Return exactly the lines of the data below, from the one that contains "457x313 pixels." through the final line, and leave out every picture.

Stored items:
########################################

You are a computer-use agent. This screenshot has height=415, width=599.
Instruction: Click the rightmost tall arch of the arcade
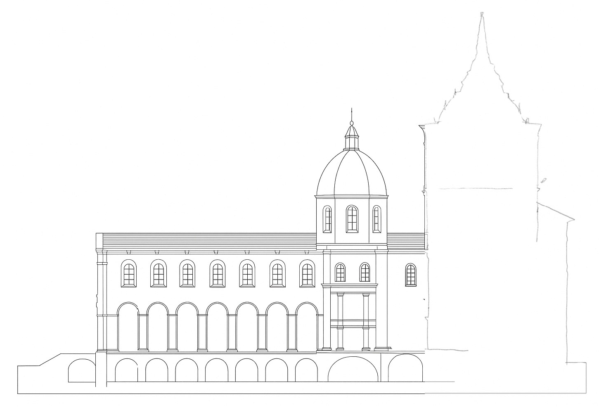(306, 328)
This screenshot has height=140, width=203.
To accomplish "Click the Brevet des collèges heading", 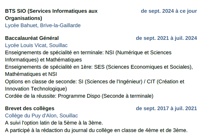I will (30, 108).
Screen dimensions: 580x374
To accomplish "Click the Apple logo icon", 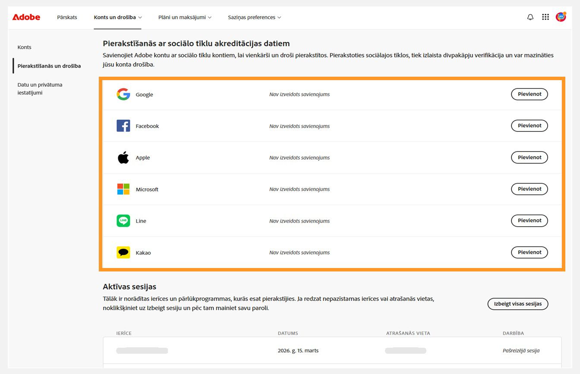I will pyautogui.click(x=123, y=158).
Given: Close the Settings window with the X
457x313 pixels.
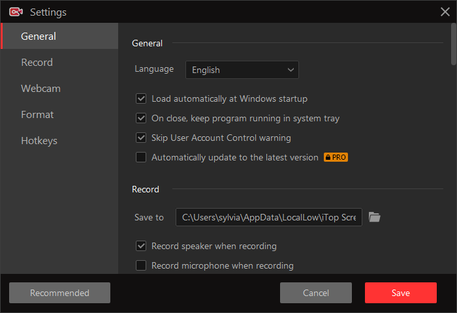Looking at the screenshot, I should tap(445, 12).
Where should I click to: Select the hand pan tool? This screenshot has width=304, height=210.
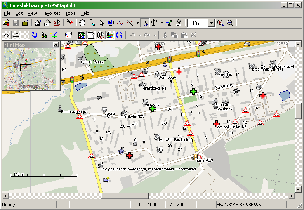[82, 23]
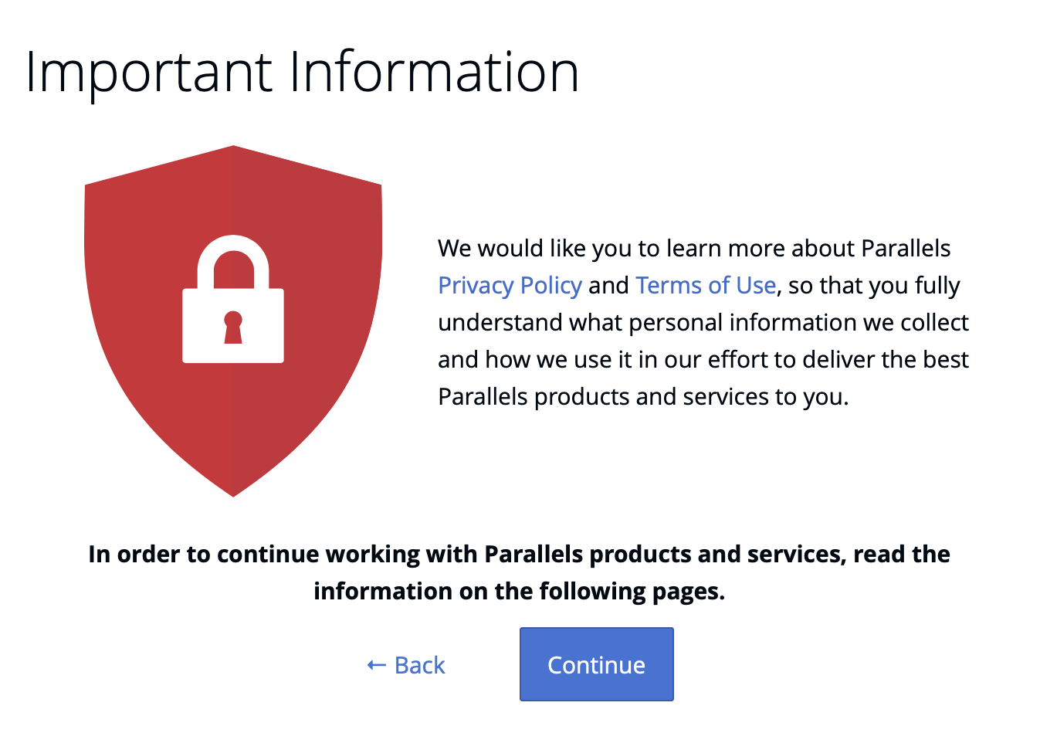Image resolution: width=1040 pixels, height=733 pixels.
Task: Click the padlock's curved shackle
Action: 233,246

########################################

* **Written solution**
457x313 pixels.
Looking at the screenshot, I should tap(445, 12).
Where should I click to: Select the hand pan tool? This screenshot has width=304, height=210.
[82, 23]
Image resolution: width=1040 pixels, height=733 pixels.
Task: Click the padlock's curved shackle
Action: 233,246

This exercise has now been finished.